# start of TEXT EXTRACT
Charter backer Whitney Tilson, however, is 'shorting' K12 stock as troubles mount... Thanks to Diane Ravitch for this hoot of a story... Idaho 'virtual' charter school has outsourced its essay scoring to India
With the Chicago Board of Education poised to run sloppily through another round of charter school expansion at the cost of the city's real public schools (this year it's because we need -- only charters mind you, to "relieve overcrowding" -- it's nice to know that the massive corruptions that characterize charter schools across the USA and in Chicago continues to find new ways to amuse, edify -- but almost never to educate. This week, it's the revelation, first published October 8, 2013 by Diane Ravitch, that one "virtual" charter school has "outsourced" its essay grading -- to India!
The shrine of Shiv Mandir in Bangalore India.It's like those phone calls you get... "Good morning, this is Kayvann, my I speak to Mr. Schmidt?" "What did you say your name was?" "Kayvann, sir... Are you Mr. Schmidt?" "How do you spell that?" "What, sir?" "Kayvann, Kayvann...." "Why Kevin, Sir..." etc.
Recent news reports note that the suicide rate for workers at call centers in Bangalore, where K12 has given its essay scoring business, has increased. Further research is necessary to learn whether one reason is that recent surge in the inability of American children to properly align the apostrophe, or whether something as basic as punctuating a sentence is to blame. As American teachers have learned over the years, it takes great patience to get all the little ones to utilize a full top (like a period or question mark) at the end of what is supposed to be an English sentence, and at times the notion that a student has to capitalize the first letter in EVERY English sentence has been declared passe by a younger generation.
Etc.
HERE IS WHAT RAVICTH POSTED:
The Idaho Virtual Charter Academy outsourced the scoring of student essays to India, according to local reports. The company involved, K12, has been criticized for its business practices and its poor academic results; its bottom line is cost-cutting, not academic quality. Its virtual schools typically have high student turnover, low test scores, and low graduation rates, yet the corporation is profitable because it continues to lure students with a promise of a "customized," "individualized," "personalized" education.
# end of TEXT EXTRACT
◆ **EXERCISE 1**:
Reproduce the full piece on the Idaho virtual charter school word for word.
The rows that follow are unrelated to the piece on the Idaho virtual charter school.
# start of DATASET ROWS
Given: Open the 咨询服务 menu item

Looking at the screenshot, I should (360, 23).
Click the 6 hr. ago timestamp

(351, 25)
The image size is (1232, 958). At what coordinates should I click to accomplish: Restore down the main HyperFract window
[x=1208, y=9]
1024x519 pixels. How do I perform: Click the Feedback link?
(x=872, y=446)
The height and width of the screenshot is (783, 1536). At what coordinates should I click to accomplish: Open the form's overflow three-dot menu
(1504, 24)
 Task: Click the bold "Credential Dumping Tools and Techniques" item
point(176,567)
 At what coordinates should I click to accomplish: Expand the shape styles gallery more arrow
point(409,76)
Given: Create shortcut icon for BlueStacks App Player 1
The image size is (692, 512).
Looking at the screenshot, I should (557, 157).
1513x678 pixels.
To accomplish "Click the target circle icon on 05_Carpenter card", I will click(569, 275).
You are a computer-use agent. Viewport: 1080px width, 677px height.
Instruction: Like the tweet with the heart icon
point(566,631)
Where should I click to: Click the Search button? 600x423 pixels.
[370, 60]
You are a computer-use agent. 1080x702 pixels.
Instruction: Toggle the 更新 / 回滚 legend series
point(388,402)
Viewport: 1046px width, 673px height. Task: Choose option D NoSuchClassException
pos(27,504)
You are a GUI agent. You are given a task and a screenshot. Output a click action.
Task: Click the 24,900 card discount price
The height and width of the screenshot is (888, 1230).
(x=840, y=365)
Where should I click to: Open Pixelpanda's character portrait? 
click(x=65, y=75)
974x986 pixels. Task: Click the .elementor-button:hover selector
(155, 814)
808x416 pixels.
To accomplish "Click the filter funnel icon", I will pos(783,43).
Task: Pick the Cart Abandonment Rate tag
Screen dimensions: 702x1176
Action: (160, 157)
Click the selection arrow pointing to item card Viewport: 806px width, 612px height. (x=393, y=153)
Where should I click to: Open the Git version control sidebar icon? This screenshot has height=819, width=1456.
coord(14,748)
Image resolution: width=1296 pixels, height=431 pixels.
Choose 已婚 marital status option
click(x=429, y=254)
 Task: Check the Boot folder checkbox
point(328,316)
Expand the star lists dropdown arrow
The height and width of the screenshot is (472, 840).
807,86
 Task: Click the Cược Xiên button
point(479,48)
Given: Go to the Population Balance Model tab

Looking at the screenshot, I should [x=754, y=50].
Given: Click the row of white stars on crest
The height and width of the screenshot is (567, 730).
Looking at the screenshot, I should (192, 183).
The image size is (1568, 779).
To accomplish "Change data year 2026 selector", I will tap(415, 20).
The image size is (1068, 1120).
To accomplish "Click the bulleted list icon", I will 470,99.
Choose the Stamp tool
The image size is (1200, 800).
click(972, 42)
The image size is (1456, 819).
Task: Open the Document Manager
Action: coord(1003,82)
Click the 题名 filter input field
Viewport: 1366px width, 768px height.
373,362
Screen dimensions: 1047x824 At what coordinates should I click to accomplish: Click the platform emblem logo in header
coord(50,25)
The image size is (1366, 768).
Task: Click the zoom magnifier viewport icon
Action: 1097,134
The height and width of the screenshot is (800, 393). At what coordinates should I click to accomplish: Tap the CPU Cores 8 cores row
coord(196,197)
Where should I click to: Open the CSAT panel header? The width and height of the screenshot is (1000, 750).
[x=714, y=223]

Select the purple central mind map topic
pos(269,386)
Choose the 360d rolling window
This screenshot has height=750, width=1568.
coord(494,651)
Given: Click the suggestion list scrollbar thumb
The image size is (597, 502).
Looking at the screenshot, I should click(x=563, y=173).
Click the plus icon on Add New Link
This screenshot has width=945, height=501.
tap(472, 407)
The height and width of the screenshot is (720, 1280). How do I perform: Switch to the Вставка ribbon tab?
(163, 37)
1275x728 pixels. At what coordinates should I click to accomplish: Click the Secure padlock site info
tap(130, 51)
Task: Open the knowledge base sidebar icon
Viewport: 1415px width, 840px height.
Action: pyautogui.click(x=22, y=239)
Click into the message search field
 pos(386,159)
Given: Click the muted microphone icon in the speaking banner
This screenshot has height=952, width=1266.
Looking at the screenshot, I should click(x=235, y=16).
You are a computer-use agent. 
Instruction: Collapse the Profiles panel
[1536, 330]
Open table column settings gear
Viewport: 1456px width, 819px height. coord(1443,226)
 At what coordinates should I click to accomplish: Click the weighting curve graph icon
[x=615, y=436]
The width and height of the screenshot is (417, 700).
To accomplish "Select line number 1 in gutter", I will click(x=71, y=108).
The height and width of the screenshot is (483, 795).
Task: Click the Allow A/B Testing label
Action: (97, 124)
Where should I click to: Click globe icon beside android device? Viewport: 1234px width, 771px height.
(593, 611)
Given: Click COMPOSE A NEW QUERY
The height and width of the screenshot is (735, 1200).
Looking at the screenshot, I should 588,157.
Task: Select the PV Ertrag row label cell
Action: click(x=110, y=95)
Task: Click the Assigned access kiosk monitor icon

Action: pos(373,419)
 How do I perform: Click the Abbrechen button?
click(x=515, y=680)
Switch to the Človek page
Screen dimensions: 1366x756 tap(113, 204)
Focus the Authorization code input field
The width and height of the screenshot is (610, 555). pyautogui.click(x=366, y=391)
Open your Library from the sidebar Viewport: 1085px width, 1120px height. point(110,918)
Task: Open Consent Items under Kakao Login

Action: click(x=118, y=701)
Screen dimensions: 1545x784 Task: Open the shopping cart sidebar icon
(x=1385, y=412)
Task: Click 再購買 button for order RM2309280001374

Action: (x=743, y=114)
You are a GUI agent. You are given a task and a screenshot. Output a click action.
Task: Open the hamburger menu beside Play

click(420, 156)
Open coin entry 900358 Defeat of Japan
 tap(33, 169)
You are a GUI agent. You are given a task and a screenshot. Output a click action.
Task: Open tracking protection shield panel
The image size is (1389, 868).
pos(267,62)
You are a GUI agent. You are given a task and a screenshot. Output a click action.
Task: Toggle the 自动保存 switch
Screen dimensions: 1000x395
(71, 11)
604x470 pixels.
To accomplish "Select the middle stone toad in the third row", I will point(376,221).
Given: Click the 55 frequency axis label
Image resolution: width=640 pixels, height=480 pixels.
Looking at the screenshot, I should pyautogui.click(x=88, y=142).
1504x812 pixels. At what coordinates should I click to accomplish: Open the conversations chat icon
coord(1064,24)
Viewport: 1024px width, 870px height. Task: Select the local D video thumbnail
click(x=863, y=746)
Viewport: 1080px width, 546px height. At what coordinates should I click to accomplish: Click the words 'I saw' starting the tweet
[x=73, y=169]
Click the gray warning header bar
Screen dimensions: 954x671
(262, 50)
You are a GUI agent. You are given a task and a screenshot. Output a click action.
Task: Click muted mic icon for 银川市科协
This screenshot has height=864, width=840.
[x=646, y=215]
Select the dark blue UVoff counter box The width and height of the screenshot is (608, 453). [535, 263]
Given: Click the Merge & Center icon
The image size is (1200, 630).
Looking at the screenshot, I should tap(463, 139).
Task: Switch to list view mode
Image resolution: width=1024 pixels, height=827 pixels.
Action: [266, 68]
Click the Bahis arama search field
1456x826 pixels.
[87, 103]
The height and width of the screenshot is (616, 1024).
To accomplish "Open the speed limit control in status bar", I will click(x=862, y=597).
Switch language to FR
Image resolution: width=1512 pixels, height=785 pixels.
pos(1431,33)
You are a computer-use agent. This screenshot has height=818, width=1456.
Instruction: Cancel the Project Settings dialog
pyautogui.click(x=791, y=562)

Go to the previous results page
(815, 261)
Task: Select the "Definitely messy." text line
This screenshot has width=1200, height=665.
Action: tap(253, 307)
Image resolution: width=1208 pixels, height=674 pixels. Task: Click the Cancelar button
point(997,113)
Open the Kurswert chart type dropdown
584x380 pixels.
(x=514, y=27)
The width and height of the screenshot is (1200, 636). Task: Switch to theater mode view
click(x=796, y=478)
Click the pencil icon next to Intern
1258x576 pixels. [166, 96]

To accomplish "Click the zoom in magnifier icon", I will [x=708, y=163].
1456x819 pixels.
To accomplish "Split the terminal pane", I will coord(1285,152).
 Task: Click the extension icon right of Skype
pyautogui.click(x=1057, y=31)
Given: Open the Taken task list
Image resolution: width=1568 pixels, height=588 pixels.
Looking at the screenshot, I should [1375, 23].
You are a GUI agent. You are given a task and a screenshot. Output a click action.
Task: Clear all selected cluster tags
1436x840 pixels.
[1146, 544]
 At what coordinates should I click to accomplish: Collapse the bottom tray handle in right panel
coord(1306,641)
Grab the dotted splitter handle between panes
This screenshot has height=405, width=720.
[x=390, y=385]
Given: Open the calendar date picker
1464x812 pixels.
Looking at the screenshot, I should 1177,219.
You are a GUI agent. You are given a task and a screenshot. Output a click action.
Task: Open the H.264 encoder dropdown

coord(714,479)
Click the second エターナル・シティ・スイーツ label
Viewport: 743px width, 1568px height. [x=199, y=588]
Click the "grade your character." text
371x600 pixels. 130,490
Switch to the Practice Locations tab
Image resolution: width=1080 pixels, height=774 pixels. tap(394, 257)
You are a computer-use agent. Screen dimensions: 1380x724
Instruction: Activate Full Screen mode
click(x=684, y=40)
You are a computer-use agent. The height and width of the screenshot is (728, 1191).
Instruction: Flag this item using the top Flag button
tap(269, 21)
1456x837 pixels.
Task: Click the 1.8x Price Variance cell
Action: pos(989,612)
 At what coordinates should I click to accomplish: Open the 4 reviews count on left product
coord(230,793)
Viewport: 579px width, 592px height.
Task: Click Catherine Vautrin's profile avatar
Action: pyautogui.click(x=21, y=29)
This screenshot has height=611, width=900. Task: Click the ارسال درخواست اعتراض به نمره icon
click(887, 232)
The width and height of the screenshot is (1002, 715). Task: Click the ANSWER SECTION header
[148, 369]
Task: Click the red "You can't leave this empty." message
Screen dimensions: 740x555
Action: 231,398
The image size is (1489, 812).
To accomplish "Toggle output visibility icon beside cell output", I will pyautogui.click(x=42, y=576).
# end of DATASET ROWS
◆ **EXERCISE 2**:
Rewrite the rows from the first one through the line containing "click(x=429, y=254)", substituting "Command" for "Instruction" and keeping everything else the same.

◆ **WORKED ANSWER 1**:
Charter backer Whitney Tilson, however, is 'shorting' K12 stock as troubles mount... Thanks to Diane Ravitch for this hoot of a story... Idaho 'virtual' charter school has outsourced its essay scoring to India
With the Chicago Board of Education poised to run sloppily through another round of charter school expansion at the cost of the city's real public schools (this year it's because we need -- only charters mind you, to "relieve overcrowding" -- it's nice to know that the massive corruptions that characterize charter schools across the USA and in Chicago continues to find new ways to amuse, edify -- but almost never to educate. This week, it's the revelation, first published October 8, 2013 by Diane Ravitch, that one "virtual" charter school has "outsourced" its essay grading -- to India!
The shrine of Shiv Mandir in Bangalore India.It's like those phone calls you get... "Good morning, this is Kayvann, my I speak to Mr. Schmidt?" "What did you say your name was?" "Kayvann, sir... Are you Mr. Schmidt?" "How do you spell that?" "What, sir?" "Kayvann, Kayvann...." "Why Kevin, Sir..." etc.
Recent news reports note that the suicide rate for workers at call centers in Bangalore, where K12 has given its essay scoring business, has increased. Further research is necessary to learn whether one reason is that recent surge in the inability of American children to properly align the apostrophe, or whether something as basic as punctuating a sentence is to blame. As American teachers have learned over the years, it takes great patience to get all the little ones to utilize a full top (like a period or question mark) at the end of what is supposed to be an English sentence, and at times the notion that a student has to capitalize the first letter in EVERY English sentence has been declared passe by a younger generation.
Etc.
HERE IS WHAT RAVICTH POSTED:
The Idaho Virtual Charter Academy outsourced the scoring of student essays to India, according to local reports. The company involved, K12, has been criticized for its business practices and its poor academic results; its bottom line is cost-cutting, not academic quality. Its virtual schools typically have high student turnover, low test scores, and low graduation rates, yet the corporation is profitable because it continues to lure students with a promise of a "customized," "individualized," "personalized" education.

◆ **WORKED ANSWER 2**:
Given: Open the 咨询服务 menu item

Looking at the screenshot, I should (360, 23).
Click the 6 hr. ago timestamp

(351, 25)
The image size is (1232, 958). At what coordinates should I click to accomplish: Restore down the main HyperFract window
[x=1208, y=9]
1024x519 pixels. How do I perform: Click the Feedback link?
(x=872, y=446)
The height and width of the screenshot is (783, 1536). At what coordinates should I click to accomplish: Open the form's overflow three-dot menu
(1504, 24)
 Task: Click the bold "Credential Dumping Tools and Techniques" item
point(176,567)
 At what coordinates should I click to accomplish: Expand the shape styles gallery more arrow
point(409,76)
Given: Create shortcut icon for BlueStacks App Player 1
The image size is (692, 512).
Looking at the screenshot, I should (557, 157).
1513x678 pixels.
To accomplish "Click the target circle icon on 05_Carpenter card", I will click(569, 275).
You are a computer-use agent. Viewport: 1080px width, 677px height.
Command: Like the tweet with the heart icon
point(566,631)
Where should I click to: Click the Search button? 600x423 pixels.
[370, 60]
You are a computer-use agent. 1080x702 pixels.
Command: Toggle the 更新 / 回滚 legend series
point(388,402)
Viewport: 1046px width, 673px height. Task: Choose option D NoSuchClassException
pos(27,504)
You are a GUI agent. You are given a task and a screenshot. Output a click action.
Task: Click the 24,900 card discount price
The height and width of the screenshot is (888, 1230).
(x=840, y=365)
Where should I click to: Open Pixelpanda's character portrait? 
click(x=65, y=75)
974x986 pixels. Task: Click the .elementor-button:hover selector
(155, 814)
808x416 pixels.
To accomplish "Click the filter funnel icon", I will pos(783,43).
Task: Pick the Cart Abandonment Rate tag
Screen dimensions: 702x1176
Action: (160, 157)
Click the selection arrow pointing to item card Viewport: 806px width, 612px height. (x=393, y=153)
Where should I click to: Open the Git version control sidebar icon? This screenshot has height=819, width=1456.
coord(14,748)
Image resolution: width=1296 pixels, height=431 pixels.
Choose 已婚 marital status option
click(x=429, y=254)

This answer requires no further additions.